Quick Reference Card

Claude Code

!              → bash mode
Shift+Tab      → cycle Normal / Auto-accept / Plan mode
Option+T       → extended thinking shortcut
/init          → generate CLAUDE.md
/context       → see token usage breakdown
/compact       → compress history (keeps context)
/clear         → wipe history (keeps CLAUDE.md)
/rewind        → roll back to a checkpoint
/model         → switch models
/ultrathink    → 32k thinking tokens for hard problems
/hooks         → configure event triggers
/statusline    → live token/cost dashboard
/voice         → voice input
/review        → code review current changes
/tasks         → check background tasks
/cost          → session cost

Codex CLI

!              → shell command (same as Claude Code)
@              → fuzzy file picker
Tab            → queue follow-up while agent works
Ctrl+R         → search prompt history
Ctrl+G         → open prompt in external editor
/init          → generate AGENTS.md
/status        → session config + token usage
/compact       → compress history
/clear         → reset conversation
/new           → fresh conversation, same session
/fork          → branch current conversation
/rewind        → (use /resume + /fork instead)
/model         → switch model + reasoning effort
/plan          → read-only mode before execution
/review        → code review current changes
/ps            → background terminals
/mcp           → list MCP tools
codex exec     → non-interactive mode
codex review   → non-interactive code review
codex apply    → apply diff as git apply

Which One Should You Use?

Real talk: they’re both good. The honest answer depends on what you’re already on.

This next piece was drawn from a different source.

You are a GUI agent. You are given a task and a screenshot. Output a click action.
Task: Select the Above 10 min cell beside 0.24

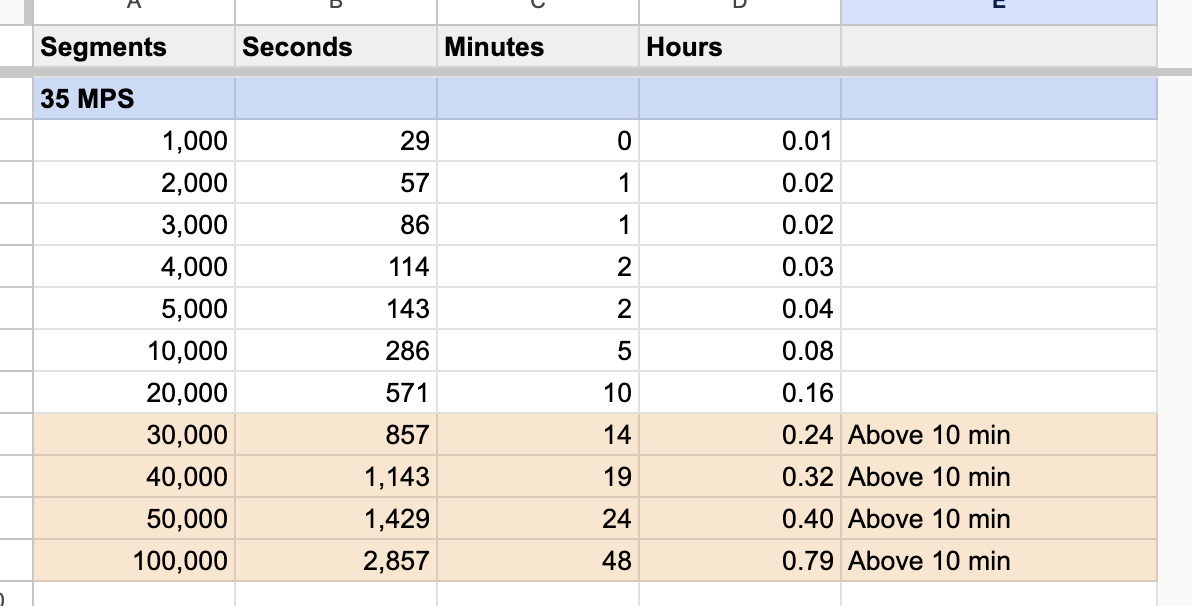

If you’re using Claude in other workflows (Claude.ai, the API, Projects), Claude Code fits naturally. You get a consistent mental model across tools. The /ultrathink command, /voice, and the hooks system are genuinely ahead of what Codex CLI currently offers in-session.

If you’re already deep in the OpenAI ecosystem, Codex CLI’s Rust-based performance, the @ file picker, and the /fork conversation branching make it worth running. The OS-native sandboxing is also a real advantage if you’re working in environments where you want hard security guarantees instead of permission-based trust.

A lot of developers who work at the intersection of different stacks are running both. There’s no rule saying you can’t.